Editors' pick: Originally published Jan. 31.
Pfizer (PFE) CEO Ian Read wasn't at the White House with fellow Big Pharma executives chatting with the Trump administration about pricing concerns on Tuesday.
Instead, the CEO and his management team sat through a roughly hour-and-a-half conference call with investors. He suggested that the door is wide open when it comes to M&A, while also defending the pricing strategy of both Pfizer and the entire industry. Not surprisingly, analysts also hounded Read with questions about industry dynamics under President Donald Trump, who on Tuesday met with CEOs of Merck (MRK) , Johnson & Johnson (JNJ) , Eli Lilly (LLY) and others.
Read, who said he couldn't attend the Jan. 31 meeting on Capitol Hill because of the company's fourth-quarter earnings call, said he doesn't see a dramatic pause in exploring large-scale business development opportunities with potential corporate tax reform on the horizon.
As Read has said publicly in the past, and reiterated on Tuesday, "We will play the cards we've been dealt."
From a leverage standpoint, management said there's no specific cap as to how high Pfizer would allow its total ratio of debt to earnings before interest, taxes, depreciation and amortization -- which currently lies close to 1.3 times -- to increase for a potential transaction. The company will lever up to the extent it deems necessary, management said.
Pfizer last year picked up Medivation, the cancer drug developer it bought for $14 billion following a hotly contested sales process, and Anacor Pharmaceuticals, the atopic dermatitis drug developer it bought for $5.2 billion. Those deals filled some holes for Pfizer, but at least some company followers continue to believe Pfizer needs to execute a large-scale, transformative transaction to fuel top-line growth.
President Trump, meeting with CEOs of the biotech and pharma industries Tuesday, promised to "streamline the FDA" and cut regulations so that new products can be brought to the market faster and cheaper. The president's message today was much easier on the industry than critical remarks he made about the industry's pricing practices on the campaign trail.

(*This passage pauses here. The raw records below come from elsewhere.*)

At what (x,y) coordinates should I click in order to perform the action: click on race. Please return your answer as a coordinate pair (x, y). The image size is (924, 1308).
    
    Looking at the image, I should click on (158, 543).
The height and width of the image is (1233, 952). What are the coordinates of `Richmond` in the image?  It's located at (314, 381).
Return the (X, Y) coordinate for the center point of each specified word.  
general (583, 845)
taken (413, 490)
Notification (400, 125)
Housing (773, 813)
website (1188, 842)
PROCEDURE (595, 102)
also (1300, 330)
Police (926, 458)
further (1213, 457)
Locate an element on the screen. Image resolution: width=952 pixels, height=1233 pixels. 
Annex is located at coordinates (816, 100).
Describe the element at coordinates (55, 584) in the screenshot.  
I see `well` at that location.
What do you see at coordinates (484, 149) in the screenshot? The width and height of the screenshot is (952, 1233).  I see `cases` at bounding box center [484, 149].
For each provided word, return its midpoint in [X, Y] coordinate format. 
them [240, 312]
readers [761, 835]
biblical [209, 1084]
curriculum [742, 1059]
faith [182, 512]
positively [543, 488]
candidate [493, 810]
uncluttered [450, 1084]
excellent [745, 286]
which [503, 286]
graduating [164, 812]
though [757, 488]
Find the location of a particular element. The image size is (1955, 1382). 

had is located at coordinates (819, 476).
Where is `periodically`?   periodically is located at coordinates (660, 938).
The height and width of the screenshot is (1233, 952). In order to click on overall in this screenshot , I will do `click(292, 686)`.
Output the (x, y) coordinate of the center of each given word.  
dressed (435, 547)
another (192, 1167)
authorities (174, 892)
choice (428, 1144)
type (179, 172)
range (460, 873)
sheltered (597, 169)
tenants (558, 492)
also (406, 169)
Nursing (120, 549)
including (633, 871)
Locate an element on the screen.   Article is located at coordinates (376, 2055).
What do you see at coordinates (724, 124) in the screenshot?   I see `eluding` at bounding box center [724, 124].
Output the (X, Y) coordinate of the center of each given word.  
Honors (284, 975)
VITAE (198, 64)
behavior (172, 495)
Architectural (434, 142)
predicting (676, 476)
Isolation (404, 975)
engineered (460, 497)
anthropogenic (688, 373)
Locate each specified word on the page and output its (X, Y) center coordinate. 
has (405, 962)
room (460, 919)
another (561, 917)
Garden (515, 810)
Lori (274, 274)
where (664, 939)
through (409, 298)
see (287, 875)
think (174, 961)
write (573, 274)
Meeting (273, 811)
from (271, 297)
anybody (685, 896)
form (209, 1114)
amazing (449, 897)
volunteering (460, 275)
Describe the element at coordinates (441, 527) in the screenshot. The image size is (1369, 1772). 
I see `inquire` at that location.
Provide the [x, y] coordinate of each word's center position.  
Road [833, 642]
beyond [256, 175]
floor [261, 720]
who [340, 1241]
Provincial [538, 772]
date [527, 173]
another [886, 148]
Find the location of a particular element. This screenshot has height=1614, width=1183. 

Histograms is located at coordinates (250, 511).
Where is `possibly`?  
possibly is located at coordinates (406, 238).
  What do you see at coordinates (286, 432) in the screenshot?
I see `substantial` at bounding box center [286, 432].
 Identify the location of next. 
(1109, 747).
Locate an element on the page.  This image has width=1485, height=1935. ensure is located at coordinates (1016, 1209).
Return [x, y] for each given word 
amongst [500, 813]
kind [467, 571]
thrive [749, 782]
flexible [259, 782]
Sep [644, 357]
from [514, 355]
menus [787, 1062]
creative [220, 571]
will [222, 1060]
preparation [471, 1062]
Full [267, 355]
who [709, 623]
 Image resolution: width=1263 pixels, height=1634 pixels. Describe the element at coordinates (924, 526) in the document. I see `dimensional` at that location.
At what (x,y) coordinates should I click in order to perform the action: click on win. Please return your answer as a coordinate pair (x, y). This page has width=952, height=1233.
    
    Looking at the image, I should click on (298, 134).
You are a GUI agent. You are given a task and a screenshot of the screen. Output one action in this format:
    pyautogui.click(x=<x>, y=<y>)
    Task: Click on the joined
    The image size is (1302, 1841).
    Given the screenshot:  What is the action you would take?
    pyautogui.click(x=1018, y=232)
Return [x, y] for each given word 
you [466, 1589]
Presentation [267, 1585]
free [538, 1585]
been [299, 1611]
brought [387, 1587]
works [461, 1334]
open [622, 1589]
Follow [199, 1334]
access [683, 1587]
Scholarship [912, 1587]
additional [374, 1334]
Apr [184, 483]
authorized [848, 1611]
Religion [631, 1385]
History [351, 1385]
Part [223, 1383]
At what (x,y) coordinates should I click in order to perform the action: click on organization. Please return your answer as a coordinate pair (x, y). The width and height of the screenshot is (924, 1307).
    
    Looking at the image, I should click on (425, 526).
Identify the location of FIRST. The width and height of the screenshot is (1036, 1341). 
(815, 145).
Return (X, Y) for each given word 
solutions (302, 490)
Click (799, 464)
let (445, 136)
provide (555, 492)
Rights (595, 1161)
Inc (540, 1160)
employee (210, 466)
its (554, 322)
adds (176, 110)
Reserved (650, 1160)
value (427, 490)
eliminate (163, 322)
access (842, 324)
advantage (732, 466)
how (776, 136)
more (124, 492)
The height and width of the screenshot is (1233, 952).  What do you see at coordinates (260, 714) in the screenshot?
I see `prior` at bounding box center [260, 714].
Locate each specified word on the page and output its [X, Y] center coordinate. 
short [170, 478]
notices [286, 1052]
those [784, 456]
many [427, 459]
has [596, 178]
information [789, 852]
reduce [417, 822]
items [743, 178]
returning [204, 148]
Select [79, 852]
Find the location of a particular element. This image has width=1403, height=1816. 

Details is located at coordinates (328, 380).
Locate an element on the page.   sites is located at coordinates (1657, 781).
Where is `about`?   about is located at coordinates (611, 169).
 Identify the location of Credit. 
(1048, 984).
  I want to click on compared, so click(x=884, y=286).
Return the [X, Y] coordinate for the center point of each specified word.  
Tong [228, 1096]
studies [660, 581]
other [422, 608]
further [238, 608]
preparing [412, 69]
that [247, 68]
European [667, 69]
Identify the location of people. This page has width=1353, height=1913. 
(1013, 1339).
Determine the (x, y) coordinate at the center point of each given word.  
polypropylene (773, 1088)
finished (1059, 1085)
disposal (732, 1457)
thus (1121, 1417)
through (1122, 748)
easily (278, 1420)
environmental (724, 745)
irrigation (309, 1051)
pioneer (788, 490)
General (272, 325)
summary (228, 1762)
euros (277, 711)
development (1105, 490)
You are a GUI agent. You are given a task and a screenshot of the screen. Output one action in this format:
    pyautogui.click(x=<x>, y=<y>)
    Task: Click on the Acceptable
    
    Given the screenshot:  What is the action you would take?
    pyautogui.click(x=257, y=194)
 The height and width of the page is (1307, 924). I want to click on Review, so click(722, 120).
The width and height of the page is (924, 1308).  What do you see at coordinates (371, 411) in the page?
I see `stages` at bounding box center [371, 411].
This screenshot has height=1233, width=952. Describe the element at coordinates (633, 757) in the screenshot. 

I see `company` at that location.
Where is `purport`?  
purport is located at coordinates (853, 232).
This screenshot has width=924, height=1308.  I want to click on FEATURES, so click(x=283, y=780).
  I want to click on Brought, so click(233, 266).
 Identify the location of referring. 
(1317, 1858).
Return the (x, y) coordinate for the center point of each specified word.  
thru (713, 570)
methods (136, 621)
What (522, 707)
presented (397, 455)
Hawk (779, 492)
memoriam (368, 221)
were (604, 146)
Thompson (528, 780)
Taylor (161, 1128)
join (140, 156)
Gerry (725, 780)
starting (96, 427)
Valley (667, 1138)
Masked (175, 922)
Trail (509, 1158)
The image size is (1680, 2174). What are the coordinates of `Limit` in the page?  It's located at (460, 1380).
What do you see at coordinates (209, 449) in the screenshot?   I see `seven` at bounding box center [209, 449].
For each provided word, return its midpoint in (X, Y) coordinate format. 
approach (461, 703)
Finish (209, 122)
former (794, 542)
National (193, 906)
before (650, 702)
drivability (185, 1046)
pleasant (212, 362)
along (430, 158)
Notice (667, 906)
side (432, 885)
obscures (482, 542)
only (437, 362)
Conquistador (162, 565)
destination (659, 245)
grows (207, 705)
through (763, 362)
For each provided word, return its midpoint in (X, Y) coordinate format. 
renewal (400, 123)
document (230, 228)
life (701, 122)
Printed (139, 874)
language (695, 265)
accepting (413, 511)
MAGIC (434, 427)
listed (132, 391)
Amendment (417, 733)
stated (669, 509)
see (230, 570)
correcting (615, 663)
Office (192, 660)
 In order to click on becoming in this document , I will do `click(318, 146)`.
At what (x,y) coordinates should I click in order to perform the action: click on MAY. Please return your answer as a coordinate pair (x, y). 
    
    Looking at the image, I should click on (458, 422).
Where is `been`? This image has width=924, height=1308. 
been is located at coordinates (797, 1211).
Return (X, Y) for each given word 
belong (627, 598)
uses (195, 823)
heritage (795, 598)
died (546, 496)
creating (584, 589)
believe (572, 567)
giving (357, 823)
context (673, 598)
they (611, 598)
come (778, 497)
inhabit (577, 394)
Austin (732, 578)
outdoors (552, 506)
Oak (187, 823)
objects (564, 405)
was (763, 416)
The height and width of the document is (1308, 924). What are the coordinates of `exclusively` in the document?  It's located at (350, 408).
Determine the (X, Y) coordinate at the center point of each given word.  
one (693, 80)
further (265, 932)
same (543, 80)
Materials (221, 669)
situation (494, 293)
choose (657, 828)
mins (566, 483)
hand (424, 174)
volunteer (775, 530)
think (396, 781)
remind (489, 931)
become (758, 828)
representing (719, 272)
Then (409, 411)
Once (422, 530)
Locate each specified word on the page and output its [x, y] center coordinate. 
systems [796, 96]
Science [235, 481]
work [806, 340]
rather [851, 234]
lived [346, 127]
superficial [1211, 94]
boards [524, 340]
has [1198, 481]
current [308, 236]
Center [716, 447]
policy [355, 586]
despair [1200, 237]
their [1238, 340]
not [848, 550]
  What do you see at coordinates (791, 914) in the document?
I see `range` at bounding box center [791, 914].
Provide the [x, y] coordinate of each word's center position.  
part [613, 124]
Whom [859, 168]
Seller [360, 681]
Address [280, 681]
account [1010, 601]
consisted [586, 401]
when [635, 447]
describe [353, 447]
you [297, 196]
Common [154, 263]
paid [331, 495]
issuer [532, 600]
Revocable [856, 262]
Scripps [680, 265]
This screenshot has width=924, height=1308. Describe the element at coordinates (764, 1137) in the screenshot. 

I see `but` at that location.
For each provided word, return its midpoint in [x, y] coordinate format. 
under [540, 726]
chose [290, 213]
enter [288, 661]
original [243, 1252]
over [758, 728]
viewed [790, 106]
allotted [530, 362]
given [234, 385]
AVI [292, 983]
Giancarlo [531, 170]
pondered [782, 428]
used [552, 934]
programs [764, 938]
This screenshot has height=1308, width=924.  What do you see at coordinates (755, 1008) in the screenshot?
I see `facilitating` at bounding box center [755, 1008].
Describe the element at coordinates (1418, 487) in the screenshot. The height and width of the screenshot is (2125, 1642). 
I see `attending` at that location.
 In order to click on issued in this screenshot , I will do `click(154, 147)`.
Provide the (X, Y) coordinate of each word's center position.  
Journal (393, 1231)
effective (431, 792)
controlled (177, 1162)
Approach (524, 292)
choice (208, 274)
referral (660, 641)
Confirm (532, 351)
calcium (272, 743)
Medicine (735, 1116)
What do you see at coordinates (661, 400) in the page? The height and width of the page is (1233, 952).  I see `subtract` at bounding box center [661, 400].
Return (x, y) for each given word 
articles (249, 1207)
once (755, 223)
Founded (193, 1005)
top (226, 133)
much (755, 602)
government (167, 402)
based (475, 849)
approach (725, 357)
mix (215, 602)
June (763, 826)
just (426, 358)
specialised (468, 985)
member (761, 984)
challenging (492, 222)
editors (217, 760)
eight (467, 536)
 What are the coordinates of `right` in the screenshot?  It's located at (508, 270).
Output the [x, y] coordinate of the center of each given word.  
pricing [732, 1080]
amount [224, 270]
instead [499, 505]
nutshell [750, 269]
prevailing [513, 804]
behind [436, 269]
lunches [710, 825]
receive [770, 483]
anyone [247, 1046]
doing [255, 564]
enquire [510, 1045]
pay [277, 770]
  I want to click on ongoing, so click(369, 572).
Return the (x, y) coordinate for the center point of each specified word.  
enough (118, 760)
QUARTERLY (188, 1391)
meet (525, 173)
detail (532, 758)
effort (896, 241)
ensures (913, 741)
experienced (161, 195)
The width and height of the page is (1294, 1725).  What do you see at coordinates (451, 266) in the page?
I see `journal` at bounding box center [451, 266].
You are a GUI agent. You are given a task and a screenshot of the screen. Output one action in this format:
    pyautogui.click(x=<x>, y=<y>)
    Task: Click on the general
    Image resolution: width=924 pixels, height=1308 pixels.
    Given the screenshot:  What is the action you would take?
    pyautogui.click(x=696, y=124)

Read, when questioned about Trump's campaign pledge to police the pharma industry and bring down prices, said Pfizer has no intention of changing its philosophy in how it prices medications. Meanwhile, the magnitude of price increases seen at Pfizer at the start of the year -- just below 10% across its portfolio over the last 12 months -- are largely greater than its U.S. counterparts.
Pfizer, along with its peers, is largely expected to raise prices again at mid-year.
The CEO condemned the negative media coverage of generic drug pricing: "The misinformation about drug pricing is far greater than I've ever seen out of the marketplace," Read said.
Read also said that he is in agreement with Trump that foreign countries must face the same scrutiny faced by U.S. drugmakers. The president's mission to bring manufacturing back to America could also be a positive part of the story in the event of tax reform, while regulation to speed up the approval of generics could also help even up the playing field, Read said.
In the event of legislation permitting the repatriation of foreign profits, Pfizer would be among the largest beneficiaries.
Pfizer could potentially boost its U.S. cash to up to $60 billion to $70 billion, from $10 billion, through the repatriation of about $14 billion in cash overseas and by raising additional debt of about $40 billion, according to Evercore analyst Mark Schoenebaum.
Meanwhile, the company's mixed quarterly results -- missing on earnings while meeting the consensus estimate on revenue -- got little attention on Tuesday.
Pfizer posted 47 cents per share during its fourth quarter on $13.63 billion of revenue. The company issued full-year 2017 earnings guidance of $2.50 to $2.60 per share, and revenue guidance of $52 billion to $54 billion.